In the United States, Shigellosis causes approximately 500,000 illnesses annually and resistance to drugs to treat the infection, such as ciprofloxacin, ceftriaxone, and azithromycin, is emerging.
In the United States, Shigellosis causes approximately 500,000 illnesses annually and resistance to drugs to treat the infection, such as ciprofloxacin, ceftriaxone, and azithromycin, is emerging. Recently, researchers from the Centers for Disease Control and Prevention (CDC) investigated associations between transmission route and antimicrobial resistance among 32 clusters reported between 2011—2015.

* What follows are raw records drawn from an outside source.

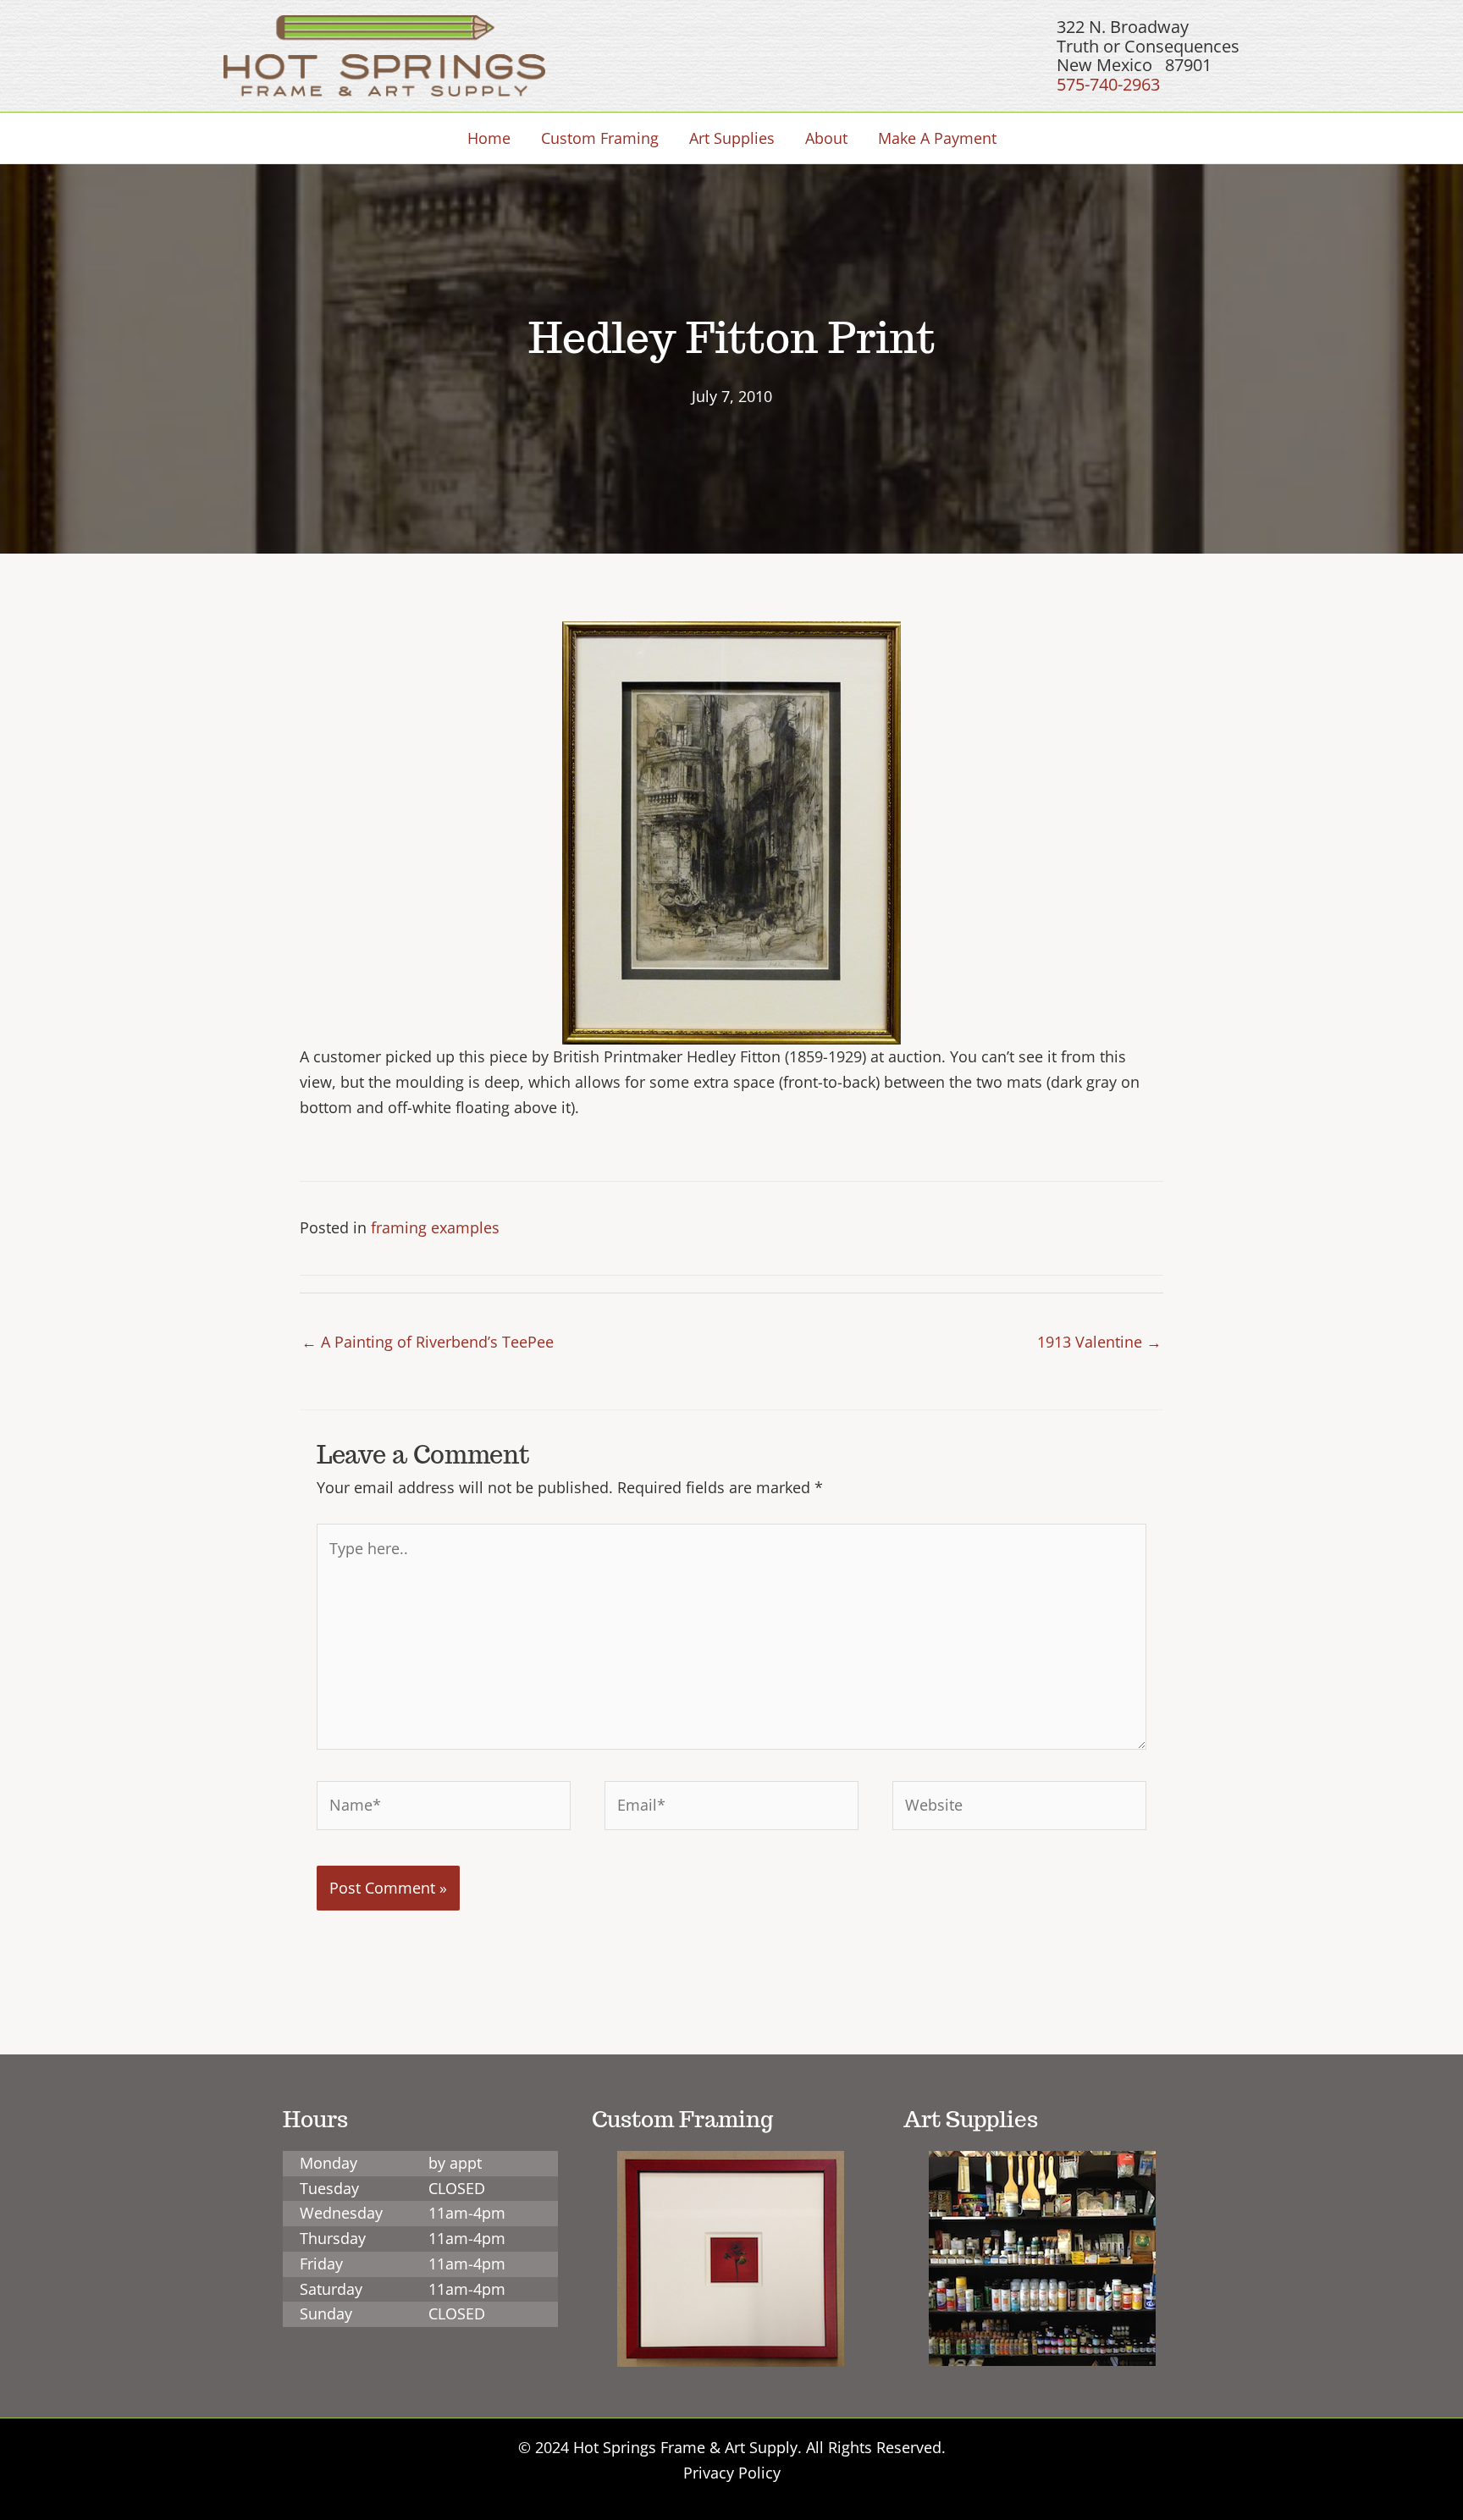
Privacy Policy (732, 2472)
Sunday (326, 2313)
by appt (455, 2163)
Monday (328, 2163)
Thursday (333, 2238)
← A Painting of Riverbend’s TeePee (427, 1342)
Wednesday (341, 2213)
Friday (321, 2263)
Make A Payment (937, 138)
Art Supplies (732, 138)
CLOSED (456, 2188)
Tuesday (329, 2188)
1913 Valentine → (1099, 1342)
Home (489, 138)
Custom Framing (600, 138)
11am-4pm (466, 2213)
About (826, 138)
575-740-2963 (1108, 84)
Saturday (331, 2289)
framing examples (435, 1227)
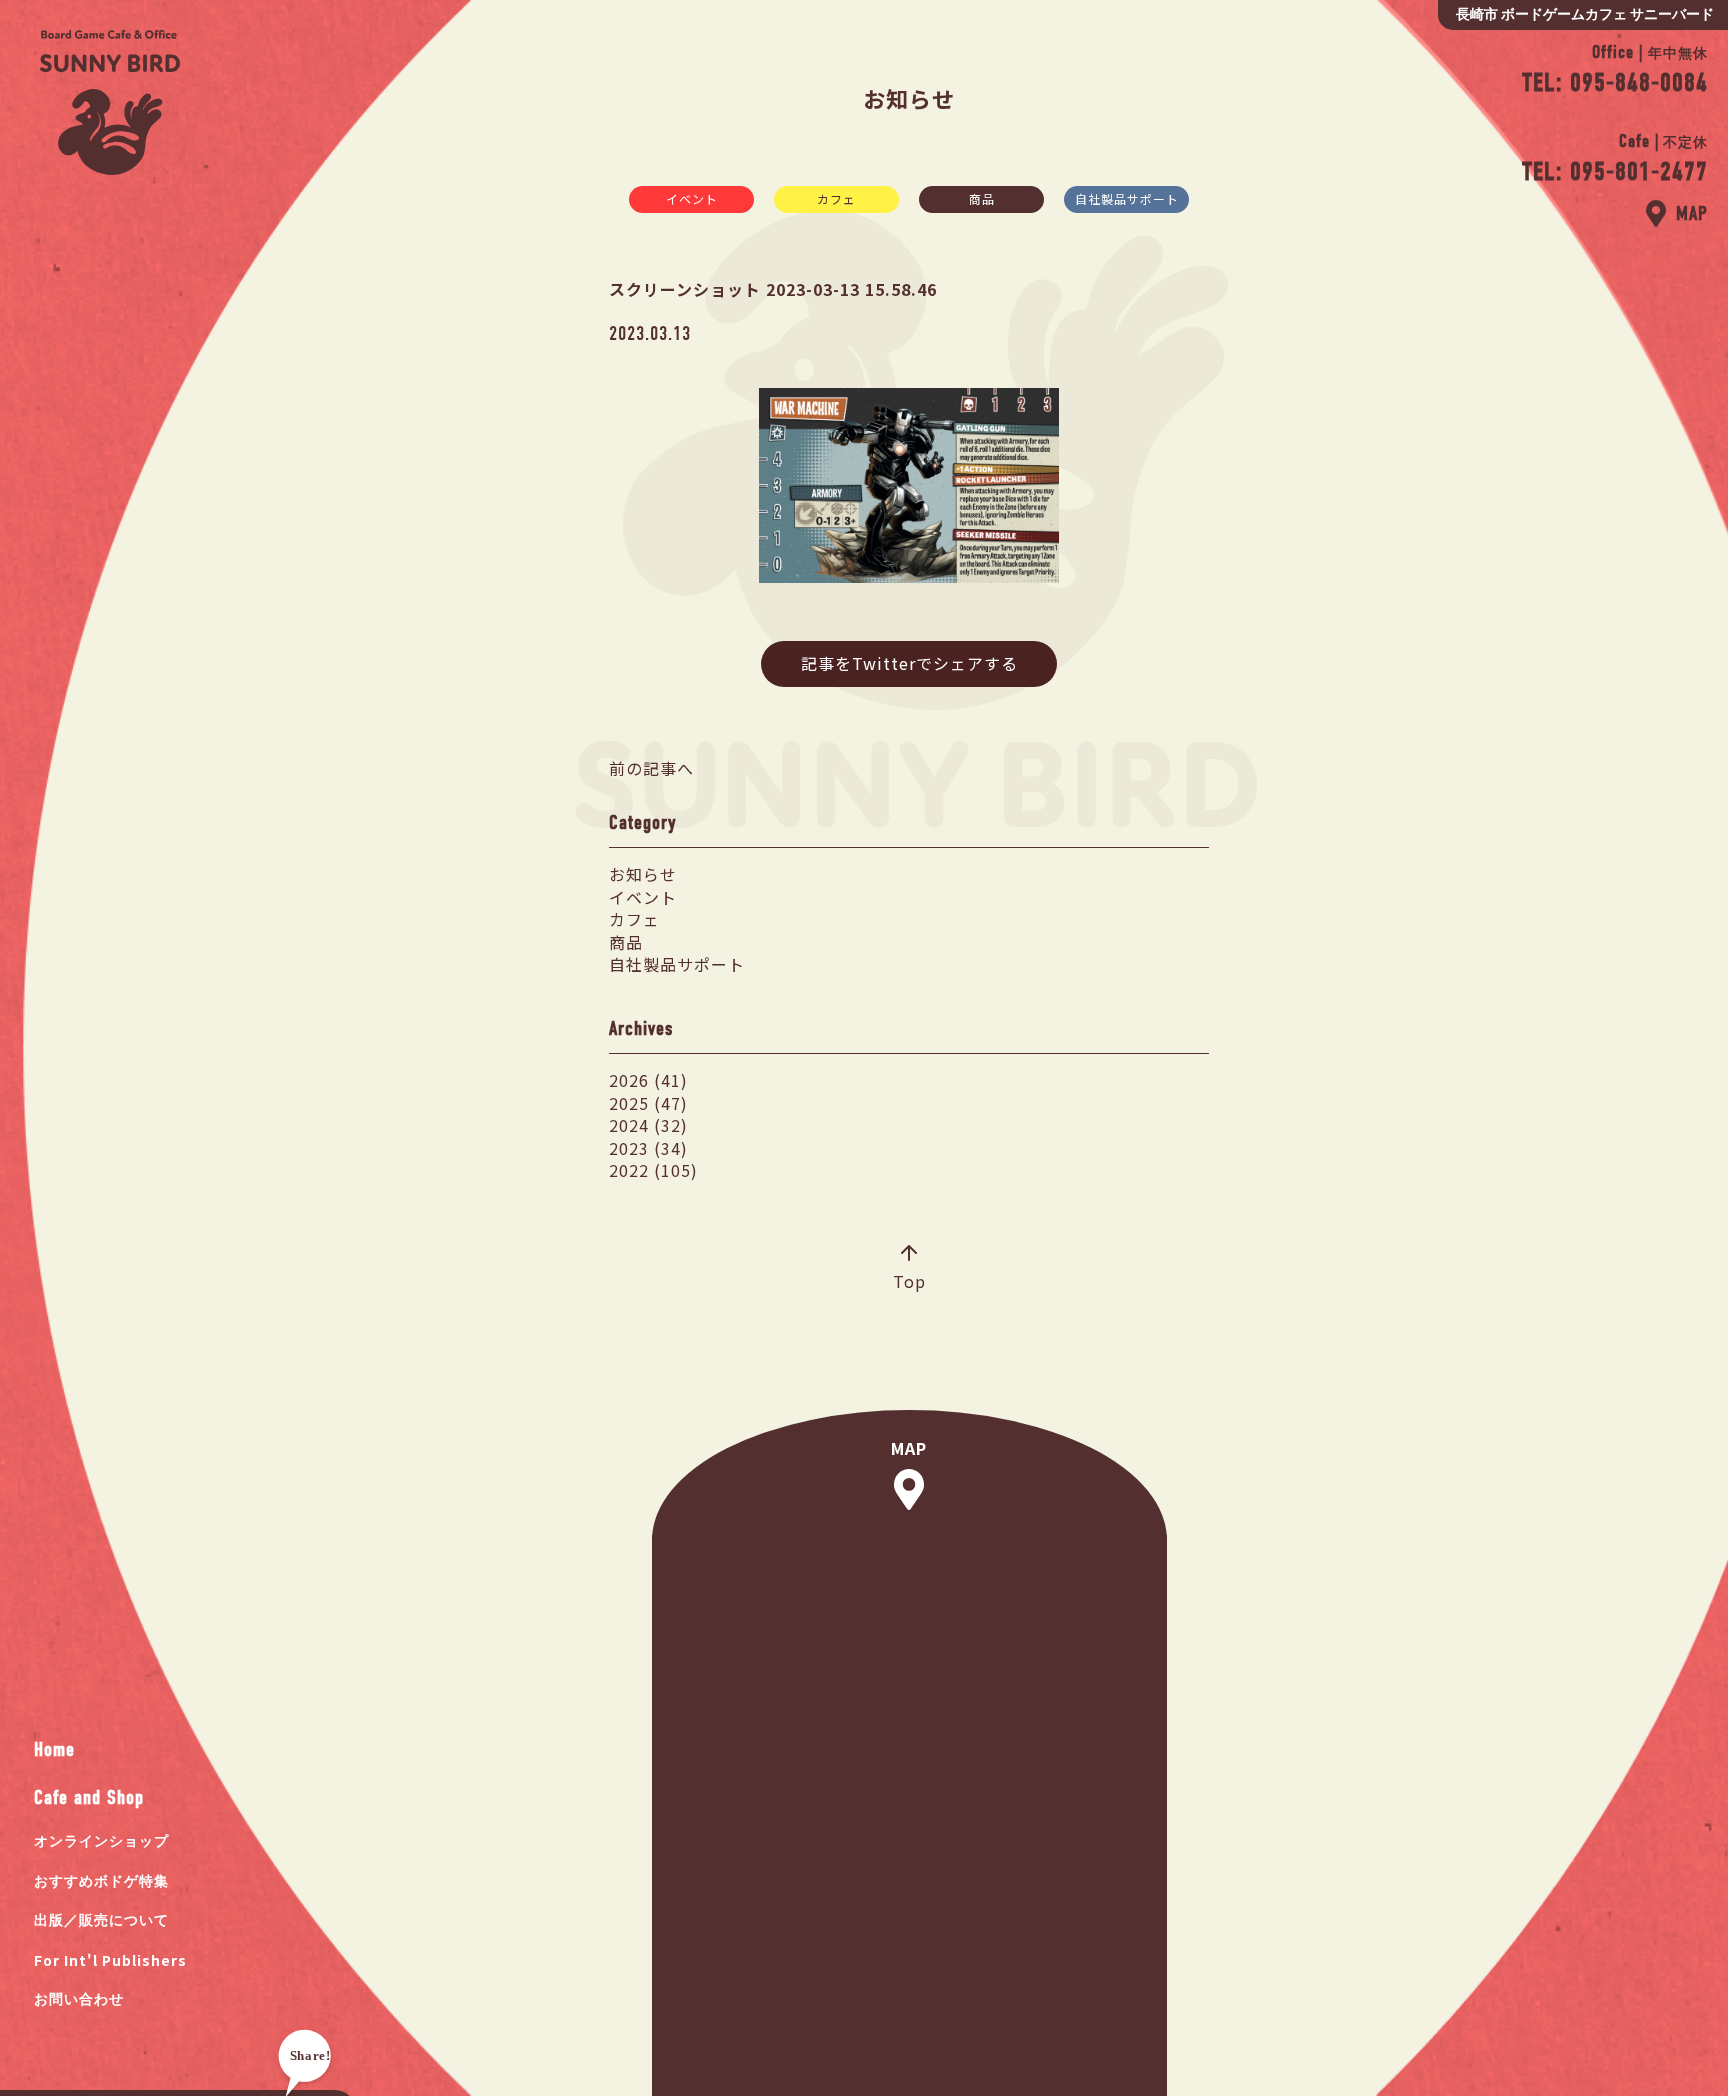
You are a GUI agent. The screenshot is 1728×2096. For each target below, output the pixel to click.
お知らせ (643, 874)
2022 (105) (653, 1170)
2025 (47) (648, 1103)
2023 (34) (648, 1148)
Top (909, 1280)
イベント (692, 198)
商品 (982, 198)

According to the investigation, “Of 32 clusters, 9 were caused by shigellae resistant to ciprofloxacin (3 clusters), ceftriaxone (2 clusters), or azithromycin (7 clusters); 3 clusters were resistant to >1 of these drugs. We observed resistance to any of these drugs in all 7 clusters among men who have sex with men (MSM) but in only 2 of the other 25 clusters (p<0.001).” Azithromycin resistance was more common among the MSM-associated clusters.
As few as 10 bacteria can cause infection making shigellosis outbreaks typically large and difficult to control unless interventions are implemented early. Bloodstream infection is not common among those individuals with normal immune systems; however, patients are usually still treated with antimicrobial medications to reduce the duration of the illness duration and possible transmission to others.
The researchers noted that although the results of the study suggest that shigellae with antimicrobial drug resistance circulated predominantly among MSM, these strains are likely to emerge in other populations as well. In addition, the researchers advised that, “Efforts to facilitate improved hygiene practices among persons at high risk for shigellosis or at high risk for transmitting shigellosis to others (eg, child care attendees, staff, and parents; marginally housed persons; international travelers; and food handlers) are needed now to limit transmission when multidrug-resistant Shigella strains inevitably begin circulating among these populations.”
The information used in the study was limited because the CDC Outbreak Response and Prevention Branch (ORPB) cluster management database, which serves as a means to guide response, likely only contained a fraction of the shigellosis clusters. Likewise, because most public health jurisdictions do not perform pulsed-field gel electrophoresis (PFGE) on shigellae, the number of clusters and complete detail on each cluster was likely not complete.
The researchers suggest further characterizing isolates by PFGE or whole-genome sequencing will assist health departments with cluster detection and control.
Prevention of shigellosis is critical because “alternative treatment options are limited for persons infected with ciprofloxacin-, ceftriaxone-, or azithromycin-resistant shigellae.” Clinicians should culture feces and obtain sex histories in adults with suspected infection. In addition, they should discuss shigellosis prevention and choose treatments according to antimicrobial drug susceptibility. Clinicians should also counsel all patients suspected of shigellosis about meticulous handwashing and hygiene.
Treatment, if necessary, should be based on the results of antimicrobial susceptibility testing.